Succede normalmente che le imprese produttrici decidano di vendere la propria produzione, per esempio di gas, a un prezzo bloccato che può distaccarsi molto da quello di mercato. È un modo in cui un’impresa si tutela da possibili ribassi o da eccessiva volatilità ottenendo in questo modo di poter programmare i propri investimenti e anche di offrire tariffe bloccate ai propri clienti. Supponiamo, per esempio, che un’azienda decida di vendere la produzione di gas del prossimo inverno a un prezzo inferiore a quello che esprime il mercato oggi in modo da avere visibilità sui propri flussi e tutelarsi da possibili ribassi. Se il prezzo esplode, come successo l’inverno scorso, l’azienda formalmente incasserà, anche dal punto di vista dell’Iva, il prezzo di mercato anche se in realtà dovrà restituire una buona parte alle banche o ad altre istituzioni finanziarie che si erano prese il rischio di garantire il prezzo bloccato.
Con la norma voluta dal Governo, le aziende si trovano a pagare tasse su un extraprofitto che non c’è e che, da un certo punto di vista, hanno fatto bene a sacrificare sull’altare della stabilità aziendale e dei clienti.
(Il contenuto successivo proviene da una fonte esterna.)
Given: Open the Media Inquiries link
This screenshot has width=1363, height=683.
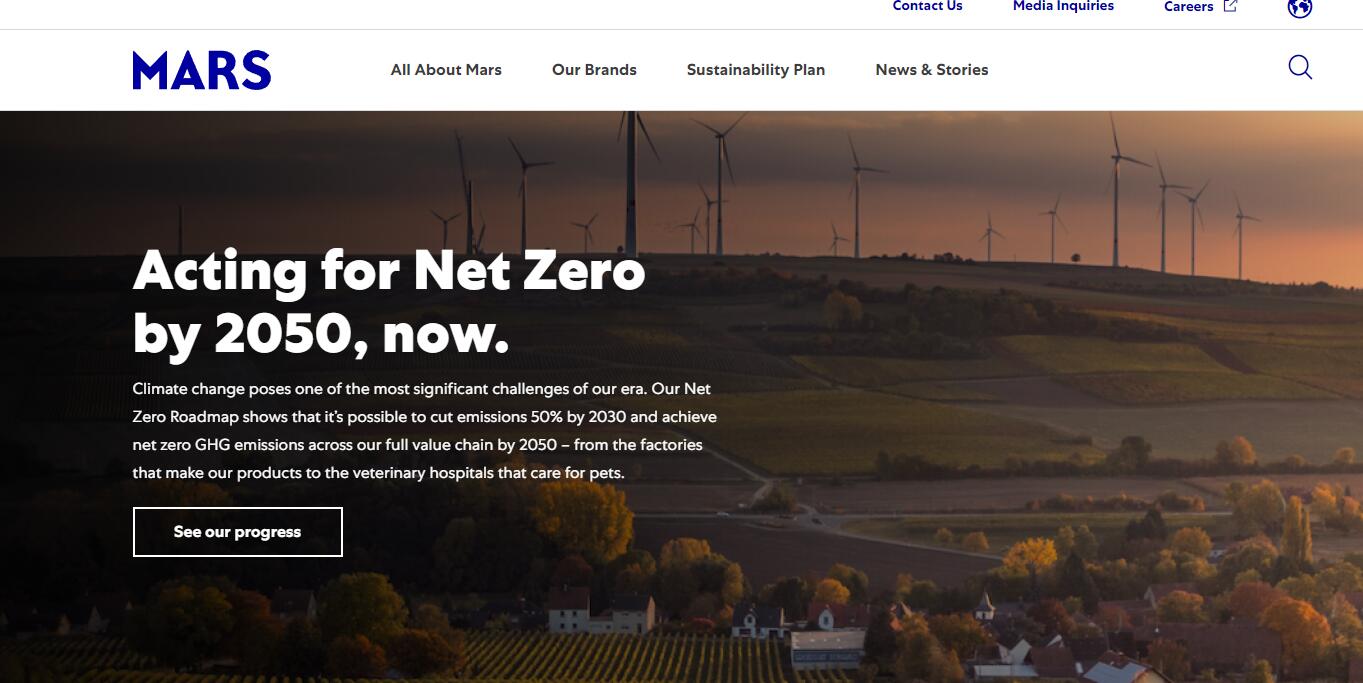Looking at the screenshot, I should 1063,6.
Bisogna fare una premessa. Le aziende energetiche non sono contro l’extratassa. Non per un moto di generosità, ma perché in questa situazione nessuno vuole farsi mettere addosso il mirino della politica e dell'”Agenzia delle entrate” su un tema così politicamente sensibile. Le aziende produttrici stanno facendo talmente tanti profitti che sarebbero ben felici di rinunciare a un pezzo pur di avere certezza regolamentare e fiscale. A nessuna persona di buon senso viene in mente di girare con un orologio di lusso in bella vista in un quartiere poco raccomandabile.
La diserzione si spiega solo ipotizzando che le imprese abbiano percepito una minaccia esistenziale. È il caso di una tassa talmente arbitraria che instilla due sospetti: che sia saltata qualsiasi regola, in favore di un limbo normativo, e che non ci sia limite all’appetito “fiscale” della controparte pubblica. In questo caso l’attività d’impresa diventa impossibile perché è impensabile qualsiasi piano a medio termine soprattutto se ci sono di mezzo investimenti.
La tassa sugli extraprofitti italiana non è un unicum europeo. In Inghilterra c’è un corrispettivo simile, solo che è deducibile in caso di investimenti in idrocarburi “nazionali”. Una differenza che testimonia un approccio costruttivo e non distruttivo della controparte pubblica.
L’energia è un tema fondamentale se non “il” tema fondamentale per un sistema produttivo. Gli imprenditori devono essere coinvolti non puniti o messi nelle condizioni di non potere investire. L’alternativa altrimenti è la statalizzazione che è una sfida complicata soprattutto per la rapidità con cui è arrivata la crisi energetica. La diserzione dal pagamento della tassa sugli extraprofitti è un segnale preoccupante che indica la sfiducia degli imprenditori rispetto all’approccio del Governo. Niente a che vedere con i proclami che si sono sentiti.